Large deficits will eventually force higher taxes.

The Federal Reserve lowered its target federal funds rate to zero before Obama was inaugurated and initiated many programs to try to revive credit markets, with mixed results. (The commercial paper facility has helped, whereas some others have gotten less sanguine results.) The Fed’s independence is a key component of its anti-inflation credibility; a key test for Obama will be to support the Fed’s efforts to withdraw the liquidity before substantial inflation pressures assert themselves.

The Obama administration also seems to be heading toward regulating derivatives and financial institutions deemed too big to fail. America does need a clearinghouse for derivatives, and a much higher percentage of derivative trading should take place on exchanges, rather than bilaterally over the counter. Any institution that is—or could quickly become—too big to fail needs to have adequate capital (rising with size) and real-time continuous monitoring of risk, but such measures should be implemented without overbearing micromanagement.

Unfortunately, the Obama administration’s decision to put the unions ahead of secured debt holders in the orchestrated Chrysler bankruptcy risks rupturing the basic fabric of credit markets. But Treasury secretary Timothy Geithner’s much-ridiculed bank “stress tests” made sense (although one can argue that sufficiently dire scenarios were not included or that too much was negotiated with the banks, etc.). Determining the size of likely losses is necessary to decide whether banks’ retained earnings from profitable ongoing operations and their ability to raise private capital will allow them to work down their toxic assets over time. If not, more draconian solutions will be necessary.

I support Geithner’s plan to cooperate with private investors in dealing with the banks’ toxic assets because investors make better business decisions than government bureaucrats. But even the low-interest, nonrecourse loans to buy up toxic assets have yet to result in a stampede of participants. Will banks be willing to part with the assets at low enough prices to attract private investment? And would doing so force larger write-downs, requiring banks, in turn, to ration credit—and thus harm the economy?

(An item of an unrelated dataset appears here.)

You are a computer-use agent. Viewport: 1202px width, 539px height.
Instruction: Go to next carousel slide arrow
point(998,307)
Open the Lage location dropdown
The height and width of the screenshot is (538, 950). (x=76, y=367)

Obama has been better than feared on international trade. He was famously protectionist during the primaries, declaring he would unilaterally rewrite the North American Free Trade Agreement. But, although he has maintained a softer tone since the election, he has not even bothered to ask for fast-track trade promotion authority, let alone tried to pump new life into the Doha round of global trade talks.

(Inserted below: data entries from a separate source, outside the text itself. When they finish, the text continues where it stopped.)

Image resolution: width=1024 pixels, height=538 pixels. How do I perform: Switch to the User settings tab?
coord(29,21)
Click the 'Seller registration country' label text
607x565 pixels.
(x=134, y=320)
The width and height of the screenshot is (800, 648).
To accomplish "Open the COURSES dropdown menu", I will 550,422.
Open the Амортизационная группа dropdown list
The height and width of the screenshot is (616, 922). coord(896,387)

Obama is implementing a large part of his agenda. Unfortunately, the numbers don’t add up, and he is laying twin time bombs with the explosion of federal government debt and inefficient government micromanagement of the economy. His call for immense deficits—even once the economy is back to normal, funds are returned from the financial bailouts, and the United States is out of Iraq—is simply irresponsible.

The Fed’s independence is a key component of its anti-inflation credibility.

The American economy will likely show a return to growth beginning in the second half of 2009 and into 2010, especially with the monetary and fiscal stimulus (though this probably would have occurred without it), but it will still be an economy on government lifelines. The big questions left unanswered are how far Obama wants to push the United States toward a European-style social welfare state, how he intends to pay for it, and how much long-term economic damage will result.